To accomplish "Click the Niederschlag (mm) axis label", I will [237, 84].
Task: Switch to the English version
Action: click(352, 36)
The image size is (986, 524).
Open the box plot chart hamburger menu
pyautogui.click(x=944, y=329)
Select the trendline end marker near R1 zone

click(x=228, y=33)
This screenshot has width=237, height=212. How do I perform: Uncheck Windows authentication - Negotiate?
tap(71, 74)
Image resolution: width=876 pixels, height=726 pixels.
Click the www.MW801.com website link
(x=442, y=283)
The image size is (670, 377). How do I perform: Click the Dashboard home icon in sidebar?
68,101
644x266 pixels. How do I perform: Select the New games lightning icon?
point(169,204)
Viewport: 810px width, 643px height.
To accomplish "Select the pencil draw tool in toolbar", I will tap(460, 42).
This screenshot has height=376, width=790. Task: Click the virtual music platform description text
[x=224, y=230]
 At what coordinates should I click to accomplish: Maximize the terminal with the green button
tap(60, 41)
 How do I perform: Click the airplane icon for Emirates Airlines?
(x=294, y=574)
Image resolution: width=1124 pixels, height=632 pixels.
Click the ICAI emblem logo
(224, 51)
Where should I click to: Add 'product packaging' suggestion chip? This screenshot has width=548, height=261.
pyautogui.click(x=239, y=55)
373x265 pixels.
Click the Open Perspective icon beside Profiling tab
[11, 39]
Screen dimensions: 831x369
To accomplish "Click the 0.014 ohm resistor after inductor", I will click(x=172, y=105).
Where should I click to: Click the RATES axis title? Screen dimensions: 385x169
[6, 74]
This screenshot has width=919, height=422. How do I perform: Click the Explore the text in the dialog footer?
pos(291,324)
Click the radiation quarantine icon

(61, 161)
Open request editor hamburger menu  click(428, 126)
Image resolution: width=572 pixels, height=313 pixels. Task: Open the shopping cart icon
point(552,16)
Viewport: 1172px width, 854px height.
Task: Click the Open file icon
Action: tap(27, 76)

**Written instruction**
Reproduce the records starting at the line that contains "Image resolution: width=572" and ending with the last line of the records, substituting "basket" for "shopping cart" and leaving everything else unchanged.

**Output of the task**
Image resolution: width=572 pixels, height=313 pixels. Task: Open the basket icon
point(552,16)
Viewport: 1172px width, 854px height.
Task: Click the Open file icon
Action: tap(27, 76)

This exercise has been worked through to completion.